Howard said he and other gunners were firing at the plane, but didn't know if any of them hit it, or if the volume of fire made it miss.
Just barely.
“And flew ten feet over my head. I’ve often said, 'Look, that’s how close I came to being hit.' Ten feet over my head and then splashed into the water, off the port bow. But I was lucky. I picked shrapnel out of my pants and shoes, while a lot of friends got wounded.
The brutal Battle of Okinawa lasted nearly three months, but Howard said the USS Menard left long before the battle ended. The ship went to another island, where it prepared for the expected invasion of Japan itself — an attack expected to cost hundreds of thousands of lives.
But that assault never came, because the U.S. dropped atomic bombs on Hiroshima and Nagasaki, which forced Japan to surrender.
“Joy,” Howard said, describing his reaction when he heard of the bombs being dropped.
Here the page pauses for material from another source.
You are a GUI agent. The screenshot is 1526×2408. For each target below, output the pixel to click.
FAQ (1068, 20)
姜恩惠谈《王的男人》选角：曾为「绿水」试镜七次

“Because the war is going to end. The U.S. has a secret bomb that will end the war. Great joy, because you [know] what happened on Okinawa.”
About a month later, he said, the USS Menard led several other ships into Nagasaki harbor. It was a sobering reminder, he said, of what could have been their fate.
“As it turned out, we were the first ship into Nagasaki, the lead ship, and that’s what we were going to do if the battle had taken place for Nagasaki. [We] would have been the lead ship into there, and I don’t think we would have survived."
For the remainder of his time in the Navy, Howard said, the ship ferried U.S. soldiers into Japan, and took others home to the U.S. He said soldiers referred to the ship on those trips as the “magic carpet."
Howard was discharged from the Navy when he was just 19. He tried going back to finish high school, but felt out of place.
“Absolutely. I was a man, I went to Commerce High to see about finishing my education, and saw all these kids and said they seemed so young, I can’t do this.”
Instead, he went to work in a manufacturing plant in Worcester, was promoted into management and stayed 25 years, eventually helping the company learn to use computers. Howard said he also had several businesses of his own on the side during that time. He eventually bought a sawmill in Wiscasset and moved to Maine, where he lives today.
He has compiled a detailed notebook of his time in the Navy, the Battle of Okinawa, reunions of the USS Menard crew and more. He said he may be the last living member of that crew, and wants to make sure their story is told.
Asked if he is proud of serving in the war, Howard didn’t hesitate.
“Very proud — that I could go and help stop a war."
But then thoughts of modern conflicts, such as Ukraine, come to mind, and Howard said he sometimes gets angry.
“And you see what’s happening now, old men starting wars, and its crazy.”